▶ [WHAT TO DO]:
Only the lines holding "agent" are wanted. Copy every one from the records below.

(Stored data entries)
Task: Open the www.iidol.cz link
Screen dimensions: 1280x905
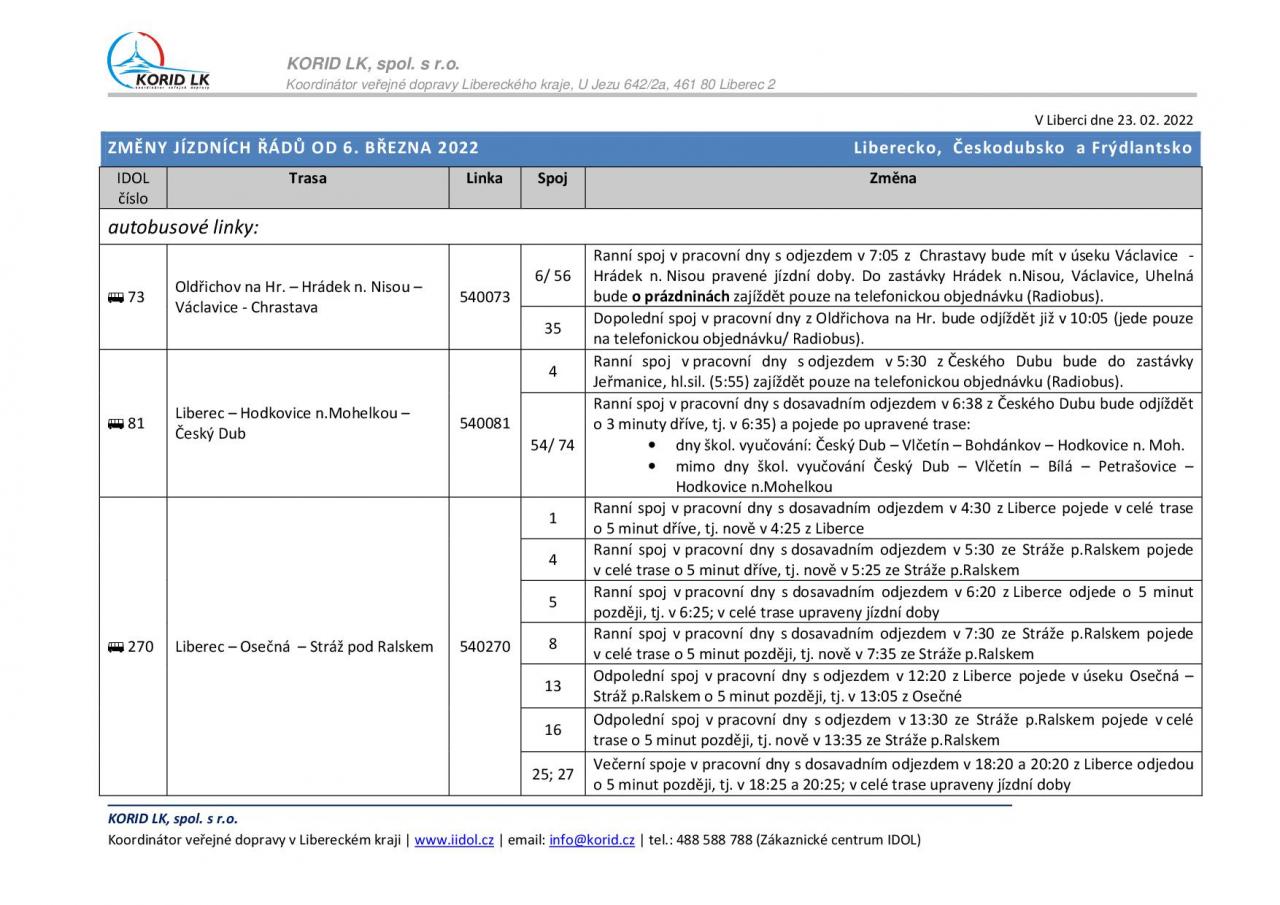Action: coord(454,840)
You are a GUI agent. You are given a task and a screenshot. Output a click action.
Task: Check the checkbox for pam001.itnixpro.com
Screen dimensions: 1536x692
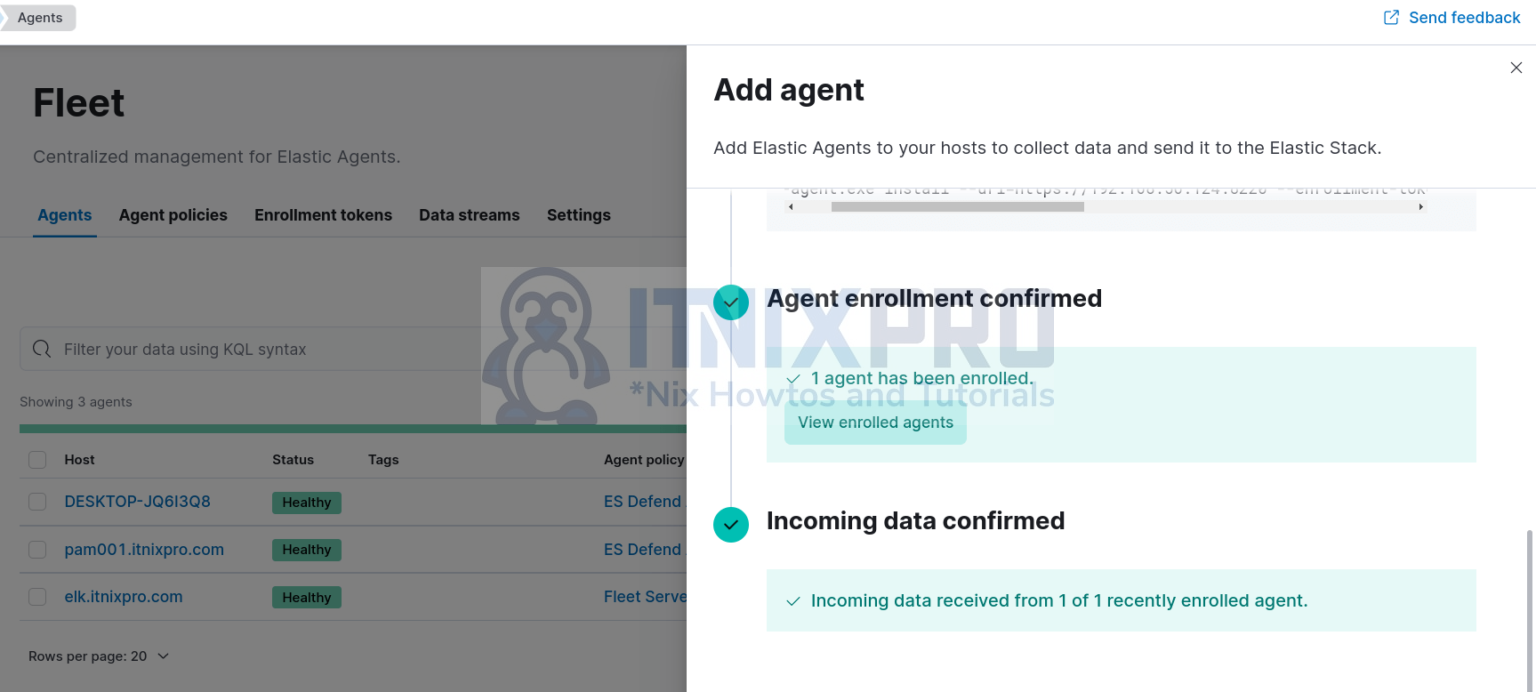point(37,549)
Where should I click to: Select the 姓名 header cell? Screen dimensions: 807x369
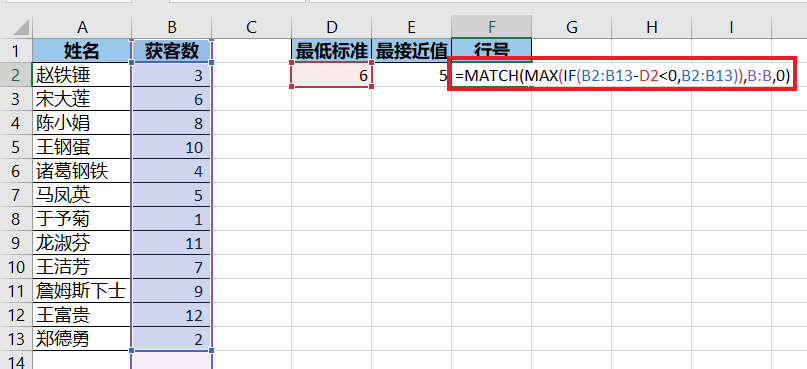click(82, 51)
--
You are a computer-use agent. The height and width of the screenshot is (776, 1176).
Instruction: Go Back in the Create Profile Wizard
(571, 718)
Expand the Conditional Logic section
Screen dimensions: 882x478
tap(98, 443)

▶ [RESULT OF THE EXERCISE]:
You are a GUI agent. You are given a task and a screenshot. Output a click action.
You are a computer-use agent. The height and width of the screenshot is (776, 1176).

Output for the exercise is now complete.